◆ TEXT SHOWN ◆

So your photography helped you make these connections?
Often my camera has been my passport to the world for me. It has opened up a lot of doors, both in college and during my career.

When did you first get interested in photography?
In 1976 or 77, I was introduced to the SLR camera (a Minolta) by my brotherin-law. At the time, I thought this camera was the bomb. I fooled around with it until I joined the newspaper and yearbook staffs (in high school).

I can’t recall having taken a picture that propelled me into this career. Rather it was the excitement of being in different places almost every night, experiencing something new, quenching my thirst to know what was going on, capturing what may some day be history. Not till I got to college did I realize I had a talent and an eye for the camera.

What were some of your most interesting experiences as a high school and college shooter?
Working as a staff photographer for The Daily Iowan (college paper) is what sealed my fate. The learning experience from my time at The Daily Iowan is the foundation that I have built on ever since, and why I’m where I am.

John Schultz

BACKGROUND

Photographer – Quad City Times, 20 years; Iowa City Press Citizen-, 2 1/2 years B.S. degree in Journalism, University of Iowa

Internship – Estes Park, Colo.; darkroom technician for portrait photographer

Explain that foundation a bit.
First and most important, it helped me to understand what a daily deadline was. In high school yearbook and newspaper, there were not daily deadlines. Secondly, my photo editor, David Zalaznik, gave me some great training for my eye to see what made a great picture. That whole experience had a real-world feel.

Tell us about your typical week at work. What are your assignments like?

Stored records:
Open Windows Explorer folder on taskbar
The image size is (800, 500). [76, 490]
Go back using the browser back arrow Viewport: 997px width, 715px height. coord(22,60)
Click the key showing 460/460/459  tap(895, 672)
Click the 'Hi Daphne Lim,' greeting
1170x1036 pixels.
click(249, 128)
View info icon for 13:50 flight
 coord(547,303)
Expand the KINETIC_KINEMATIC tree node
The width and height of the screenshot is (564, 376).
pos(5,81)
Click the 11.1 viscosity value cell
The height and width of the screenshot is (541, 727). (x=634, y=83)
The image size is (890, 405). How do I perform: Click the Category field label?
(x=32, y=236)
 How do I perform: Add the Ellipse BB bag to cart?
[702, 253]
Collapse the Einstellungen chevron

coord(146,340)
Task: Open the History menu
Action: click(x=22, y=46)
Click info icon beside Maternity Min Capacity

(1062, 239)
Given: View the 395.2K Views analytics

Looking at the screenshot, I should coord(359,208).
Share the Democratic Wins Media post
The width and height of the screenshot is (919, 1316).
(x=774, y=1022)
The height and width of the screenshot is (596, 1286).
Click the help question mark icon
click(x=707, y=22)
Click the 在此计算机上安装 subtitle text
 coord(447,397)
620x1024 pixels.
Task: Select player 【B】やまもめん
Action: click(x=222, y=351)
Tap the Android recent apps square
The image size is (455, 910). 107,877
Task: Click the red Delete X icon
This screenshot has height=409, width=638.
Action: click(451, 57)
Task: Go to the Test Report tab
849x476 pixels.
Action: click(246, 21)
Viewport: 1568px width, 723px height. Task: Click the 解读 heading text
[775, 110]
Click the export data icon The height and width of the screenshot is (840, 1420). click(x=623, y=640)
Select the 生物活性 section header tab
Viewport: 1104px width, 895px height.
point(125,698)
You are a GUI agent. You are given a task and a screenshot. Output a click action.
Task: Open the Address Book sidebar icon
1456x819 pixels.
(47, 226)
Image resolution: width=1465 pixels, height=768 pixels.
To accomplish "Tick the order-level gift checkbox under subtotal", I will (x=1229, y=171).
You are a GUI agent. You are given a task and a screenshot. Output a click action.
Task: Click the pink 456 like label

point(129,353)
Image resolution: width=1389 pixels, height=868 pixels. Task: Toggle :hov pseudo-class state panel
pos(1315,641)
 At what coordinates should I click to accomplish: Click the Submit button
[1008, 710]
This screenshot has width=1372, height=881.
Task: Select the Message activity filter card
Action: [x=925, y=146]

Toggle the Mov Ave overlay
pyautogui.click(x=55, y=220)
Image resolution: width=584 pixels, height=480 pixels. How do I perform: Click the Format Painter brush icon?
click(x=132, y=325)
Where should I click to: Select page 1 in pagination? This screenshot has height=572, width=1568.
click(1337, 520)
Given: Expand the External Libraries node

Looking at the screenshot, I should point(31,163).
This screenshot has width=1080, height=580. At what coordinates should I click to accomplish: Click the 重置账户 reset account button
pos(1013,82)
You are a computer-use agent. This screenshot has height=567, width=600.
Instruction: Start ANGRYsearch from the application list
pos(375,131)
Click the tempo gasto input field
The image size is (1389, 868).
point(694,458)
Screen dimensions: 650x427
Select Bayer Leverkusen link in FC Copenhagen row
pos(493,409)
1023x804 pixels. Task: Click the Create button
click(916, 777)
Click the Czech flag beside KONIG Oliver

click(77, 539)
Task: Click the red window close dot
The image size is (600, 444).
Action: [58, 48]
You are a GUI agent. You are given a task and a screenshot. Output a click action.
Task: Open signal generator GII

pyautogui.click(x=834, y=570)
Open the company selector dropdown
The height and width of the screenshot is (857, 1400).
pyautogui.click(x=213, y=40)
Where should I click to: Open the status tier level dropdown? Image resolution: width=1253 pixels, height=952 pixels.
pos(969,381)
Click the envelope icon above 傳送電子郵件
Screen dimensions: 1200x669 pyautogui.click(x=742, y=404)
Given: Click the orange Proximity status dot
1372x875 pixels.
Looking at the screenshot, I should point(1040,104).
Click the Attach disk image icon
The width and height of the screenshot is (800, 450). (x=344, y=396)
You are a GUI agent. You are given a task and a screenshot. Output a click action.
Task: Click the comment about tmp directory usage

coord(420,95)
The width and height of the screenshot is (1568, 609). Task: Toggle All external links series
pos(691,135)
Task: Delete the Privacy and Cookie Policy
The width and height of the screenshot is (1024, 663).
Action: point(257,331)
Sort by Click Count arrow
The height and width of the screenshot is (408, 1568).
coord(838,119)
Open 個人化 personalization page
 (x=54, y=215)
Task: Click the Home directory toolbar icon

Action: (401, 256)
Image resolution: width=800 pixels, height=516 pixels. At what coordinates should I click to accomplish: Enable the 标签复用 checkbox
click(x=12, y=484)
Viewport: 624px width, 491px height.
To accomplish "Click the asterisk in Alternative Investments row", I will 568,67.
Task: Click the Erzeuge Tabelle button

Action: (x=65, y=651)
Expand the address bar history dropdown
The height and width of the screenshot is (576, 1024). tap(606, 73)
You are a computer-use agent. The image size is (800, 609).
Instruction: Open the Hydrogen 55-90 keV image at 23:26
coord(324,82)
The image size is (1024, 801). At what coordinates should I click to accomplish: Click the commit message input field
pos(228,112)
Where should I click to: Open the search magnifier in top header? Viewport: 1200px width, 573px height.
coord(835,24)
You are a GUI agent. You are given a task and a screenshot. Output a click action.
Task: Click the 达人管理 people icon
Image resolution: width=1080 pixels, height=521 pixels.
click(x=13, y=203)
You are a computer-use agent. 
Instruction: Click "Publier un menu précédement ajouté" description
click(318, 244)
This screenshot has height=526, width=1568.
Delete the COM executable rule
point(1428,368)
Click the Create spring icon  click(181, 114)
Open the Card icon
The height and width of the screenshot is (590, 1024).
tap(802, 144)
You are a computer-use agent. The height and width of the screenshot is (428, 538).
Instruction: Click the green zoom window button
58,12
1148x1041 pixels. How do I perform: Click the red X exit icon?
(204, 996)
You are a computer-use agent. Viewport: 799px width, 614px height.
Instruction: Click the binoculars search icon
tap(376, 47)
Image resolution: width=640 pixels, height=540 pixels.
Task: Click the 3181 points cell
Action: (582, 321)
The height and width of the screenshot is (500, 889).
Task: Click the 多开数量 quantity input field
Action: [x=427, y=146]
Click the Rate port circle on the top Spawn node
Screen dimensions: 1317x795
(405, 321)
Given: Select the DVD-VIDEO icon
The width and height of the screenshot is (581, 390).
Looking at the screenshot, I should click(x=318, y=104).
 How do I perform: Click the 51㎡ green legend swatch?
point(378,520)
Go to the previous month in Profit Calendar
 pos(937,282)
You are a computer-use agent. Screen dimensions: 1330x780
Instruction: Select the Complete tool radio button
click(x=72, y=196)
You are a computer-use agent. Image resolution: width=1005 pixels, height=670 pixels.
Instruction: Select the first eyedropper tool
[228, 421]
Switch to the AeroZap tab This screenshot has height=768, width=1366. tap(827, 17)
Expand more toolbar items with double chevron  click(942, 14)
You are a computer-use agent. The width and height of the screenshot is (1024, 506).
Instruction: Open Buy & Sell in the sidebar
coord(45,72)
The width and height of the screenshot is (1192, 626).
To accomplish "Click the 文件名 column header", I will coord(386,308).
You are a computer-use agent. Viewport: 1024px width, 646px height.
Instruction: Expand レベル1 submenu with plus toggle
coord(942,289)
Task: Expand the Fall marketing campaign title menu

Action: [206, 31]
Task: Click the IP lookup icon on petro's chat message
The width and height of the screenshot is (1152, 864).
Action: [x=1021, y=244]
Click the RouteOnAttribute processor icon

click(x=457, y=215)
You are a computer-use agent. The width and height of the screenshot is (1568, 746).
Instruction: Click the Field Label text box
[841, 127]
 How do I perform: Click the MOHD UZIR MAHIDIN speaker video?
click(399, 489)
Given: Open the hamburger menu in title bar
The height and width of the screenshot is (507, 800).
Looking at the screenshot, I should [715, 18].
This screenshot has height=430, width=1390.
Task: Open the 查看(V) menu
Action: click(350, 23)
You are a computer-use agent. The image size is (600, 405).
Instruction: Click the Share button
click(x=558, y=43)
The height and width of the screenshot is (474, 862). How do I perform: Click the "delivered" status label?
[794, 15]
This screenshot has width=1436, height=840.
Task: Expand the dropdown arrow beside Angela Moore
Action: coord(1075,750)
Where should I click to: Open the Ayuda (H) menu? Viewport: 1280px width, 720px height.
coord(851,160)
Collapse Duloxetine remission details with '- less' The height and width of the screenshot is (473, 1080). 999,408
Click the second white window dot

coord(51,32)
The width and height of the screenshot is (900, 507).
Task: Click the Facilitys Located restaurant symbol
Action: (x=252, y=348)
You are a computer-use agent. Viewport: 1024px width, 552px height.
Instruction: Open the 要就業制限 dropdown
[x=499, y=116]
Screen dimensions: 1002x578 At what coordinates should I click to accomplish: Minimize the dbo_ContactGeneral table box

◆ WHAT IS ASKED ◆
a) Answer these questions about the photography interview:
(i) What brand was the SLR camera the speaker was first introduced to?
(ii) Which college paper did the speaker work for as a staff photographer?
(iii) Who was the speaker's photo editor?
b) Print the stretch of the entries from the line containing "View info icon for 13:50 flight" through the line containing "(x=32, y=236)", with every line reproduced character for character.

◆ SOLUTIONS TO THE TASKS ◆
a)
(i) Minolta
(ii) The Daily Iowan
(iii) David Zalaznik

b)
View info icon for 13:50 flight
 coord(547,303)
Expand the KINETIC_KINEMATIC tree node
The width and height of the screenshot is (564, 376).
pos(5,81)
Click the 11.1 viscosity value cell
The height and width of the screenshot is (541, 727). (x=634, y=83)
The image size is (890, 405). How do I perform: Click the Category field label?
(x=32, y=236)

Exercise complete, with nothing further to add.